#### TASK REQUIREMENTS
Send back the entries below exactly as they appear.

....

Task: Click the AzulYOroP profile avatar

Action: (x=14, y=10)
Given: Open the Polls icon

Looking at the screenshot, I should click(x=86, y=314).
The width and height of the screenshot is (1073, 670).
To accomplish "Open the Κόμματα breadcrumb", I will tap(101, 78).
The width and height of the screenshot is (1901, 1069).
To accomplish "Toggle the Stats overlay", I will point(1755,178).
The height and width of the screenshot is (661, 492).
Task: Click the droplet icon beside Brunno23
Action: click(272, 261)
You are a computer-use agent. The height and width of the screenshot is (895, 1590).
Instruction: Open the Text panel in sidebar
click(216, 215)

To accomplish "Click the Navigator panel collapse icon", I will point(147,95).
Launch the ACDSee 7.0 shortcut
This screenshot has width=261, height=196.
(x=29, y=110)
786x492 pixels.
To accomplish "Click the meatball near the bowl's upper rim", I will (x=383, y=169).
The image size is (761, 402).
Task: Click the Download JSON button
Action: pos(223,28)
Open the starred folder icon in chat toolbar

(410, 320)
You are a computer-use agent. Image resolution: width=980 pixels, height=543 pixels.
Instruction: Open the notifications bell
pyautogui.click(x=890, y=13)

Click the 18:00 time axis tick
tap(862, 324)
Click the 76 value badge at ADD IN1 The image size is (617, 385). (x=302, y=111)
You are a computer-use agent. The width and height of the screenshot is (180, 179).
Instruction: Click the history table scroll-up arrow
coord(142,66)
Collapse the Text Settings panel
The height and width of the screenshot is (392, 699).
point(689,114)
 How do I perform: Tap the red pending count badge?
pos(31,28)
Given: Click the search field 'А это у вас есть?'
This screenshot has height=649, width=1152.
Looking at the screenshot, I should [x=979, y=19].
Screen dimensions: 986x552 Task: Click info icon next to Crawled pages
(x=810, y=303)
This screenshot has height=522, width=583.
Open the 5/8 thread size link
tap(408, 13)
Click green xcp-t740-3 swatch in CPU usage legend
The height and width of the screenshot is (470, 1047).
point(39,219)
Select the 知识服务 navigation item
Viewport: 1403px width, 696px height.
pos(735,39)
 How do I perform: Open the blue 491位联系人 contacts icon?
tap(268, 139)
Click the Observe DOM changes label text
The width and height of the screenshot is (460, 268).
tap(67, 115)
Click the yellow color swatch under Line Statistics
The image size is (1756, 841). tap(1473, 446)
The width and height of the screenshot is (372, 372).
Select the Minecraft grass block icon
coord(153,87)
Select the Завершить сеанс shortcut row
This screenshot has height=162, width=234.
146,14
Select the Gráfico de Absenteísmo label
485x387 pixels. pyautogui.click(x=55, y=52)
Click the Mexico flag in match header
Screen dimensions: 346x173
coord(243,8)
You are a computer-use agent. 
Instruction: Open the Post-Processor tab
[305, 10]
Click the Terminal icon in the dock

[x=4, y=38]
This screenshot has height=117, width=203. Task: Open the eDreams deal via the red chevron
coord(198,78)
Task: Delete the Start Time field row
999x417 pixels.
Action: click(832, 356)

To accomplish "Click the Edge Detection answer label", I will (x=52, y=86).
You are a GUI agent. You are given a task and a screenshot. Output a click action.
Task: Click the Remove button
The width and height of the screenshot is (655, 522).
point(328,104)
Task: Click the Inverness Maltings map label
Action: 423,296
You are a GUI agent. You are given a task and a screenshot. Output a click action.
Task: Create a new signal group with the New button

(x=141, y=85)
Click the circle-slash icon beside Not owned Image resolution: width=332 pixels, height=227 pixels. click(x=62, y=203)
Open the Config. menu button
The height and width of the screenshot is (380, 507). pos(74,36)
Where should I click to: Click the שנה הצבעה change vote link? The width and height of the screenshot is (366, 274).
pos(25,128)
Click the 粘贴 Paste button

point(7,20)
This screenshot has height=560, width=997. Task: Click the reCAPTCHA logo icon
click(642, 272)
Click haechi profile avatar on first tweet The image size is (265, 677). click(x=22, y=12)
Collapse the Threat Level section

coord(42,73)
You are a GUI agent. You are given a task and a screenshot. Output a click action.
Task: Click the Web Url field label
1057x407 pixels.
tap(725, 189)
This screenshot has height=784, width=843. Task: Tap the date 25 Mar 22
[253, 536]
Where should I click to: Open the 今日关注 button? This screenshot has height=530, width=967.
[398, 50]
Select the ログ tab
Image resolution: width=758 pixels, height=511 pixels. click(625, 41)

....

#### WRITTEN REPLY
Task: Click the AzulYOroP profile avatar

Action: (x=14, y=10)
Given: Open the Polls icon

Looking at the screenshot, I should click(x=86, y=314).
The width and height of the screenshot is (1073, 670).
To accomplish "Open the Κόμματα breadcrumb", I will tap(101, 78).
The width and height of the screenshot is (1901, 1069).
To accomplish "Toggle the Stats overlay", I will point(1755,178).
The height and width of the screenshot is (661, 492).
Task: Click the droplet icon beside Brunno23
Action: click(272, 261)
You are a computer-use agent. The height and width of the screenshot is (895, 1590).
Instruction: Open the Text panel in sidebar
click(216, 215)

To accomplish "Click the Navigator panel collapse icon", I will point(147,95).
Launch the ACDSee 7.0 shortcut
This screenshot has width=261, height=196.
(x=29, y=110)
786x492 pixels.
To accomplish "Click the meatball near the bowl's upper rim", I will (x=383, y=169).
The image size is (761, 402).
Task: Click the Download JSON button
Action: pos(223,28)
Open the starred folder icon in chat toolbar

(410, 320)
You are a computer-use agent. Image resolution: width=980 pixels, height=543 pixels.
Instruction: Open the notifications bell
pyautogui.click(x=890, y=13)

Click the 18:00 time axis tick
tap(862, 324)
Click the 76 value badge at ADD IN1 The image size is (617, 385). (x=302, y=111)
You are a computer-use agent. The width and height of the screenshot is (180, 179).
Instruction: Click the history table scroll-up arrow
coord(142,66)
Collapse the Text Settings panel
The height and width of the screenshot is (392, 699).
point(689,114)
 How do I perform: Tap the red pending count badge?
pos(31,28)
Given: Click the search field 'А это у вас есть?'
This screenshot has height=649, width=1152.
Looking at the screenshot, I should [x=979, y=19].
Screen dimensions: 986x552 Task: Click info icon next to Crawled pages
(x=810, y=303)
This screenshot has height=522, width=583.
Open the 5/8 thread size link
tap(408, 13)
Click green xcp-t740-3 swatch in CPU usage legend
The height and width of the screenshot is (470, 1047).
point(39,219)
Select the 知识服务 navigation item
Viewport: 1403px width, 696px height.
pos(735,39)
 How do I perform: Open the blue 491位联系人 contacts icon?
tap(268, 139)
Click the Observe DOM changes label text
The width and height of the screenshot is (460, 268).
tap(67, 115)
Click the yellow color swatch under Line Statistics
The image size is (1756, 841). tap(1473, 446)
The width and height of the screenshot is (372, 372).
Select the Minecraft grass block icon
coord(153,87)
Select the Завершить сеанс shortcut row
This screenshot has height=162, width=234.
146,14
Select the Gráfico de Absenteísmo label
485x387 pixels. pyautogui.click(x=55, y=52)
Click the Mexico flag in match header
Screen dimensions: 346x173
coord(243,8)
You are a computer-use agent. 
Instruction: Open the Post-Processor tab
[305, 10]
Click the Terminal icon in the dock

[x=4, y=38]
This screenshot has height=117, width=203. Task: Open the eDreams deal via the red chevron
coord(198,78)
Task: Delete the Start Time field row
999x417 pixels.
Action: click(832, 356)

To accomplish "Click the Edge Detection answer label", I will (x=52, y=86).
You are a GUI agent. You are given a task and a screenshot. Output a click action.
Task: Click the Remove button
The width and height of the screenshot is (655, 522).
point(328,104)
Task: Click the Inverness Maltings map label
Action: 423,296
You are a GUI agent. You are given a task and a screenshot. Output a click action.
Task: Create a new signal group with the New button

(x=141, y=85)
Click the circle-slash icon beside Not owned Image resolution: width=332 pixels, height=227 pixels. click(x=62, y=203)
Open the Config. menu button
The height and width of the screenshot is (380, 507). pos(74,36)
Where should I click to: Click the שנה הצבעה change vote link? The width and height of the screenshot is (366, 274).
pos(25,128)
Click the 粘贴 Paste button

point(7,20)
This screenshot has height=560, width=997. Task: Click the reCAPTCHA logo icon
click(642, 272)
Click haechi profile avatar on first tweet The image size is (265, 677). click(x=22, y=12)
Collapse the Threat Level section

coord(42,73)
You are a GUI agent. You are given a task and a screenshot. Output a click action.
Task: Click the Web Url field label
1057x407 pixels.
tap(725, 189)
This screenshot has height=784, width=843. Task: Tap the date 25 Mar 22
[253, 536]
Where should I click to: Open the 今日关注 button? This screenshot has height=530, width=967.
[398, 50]
Select the ログ tab
Image resolution: width=758 pixels, height=511 pixels. click(625, 41)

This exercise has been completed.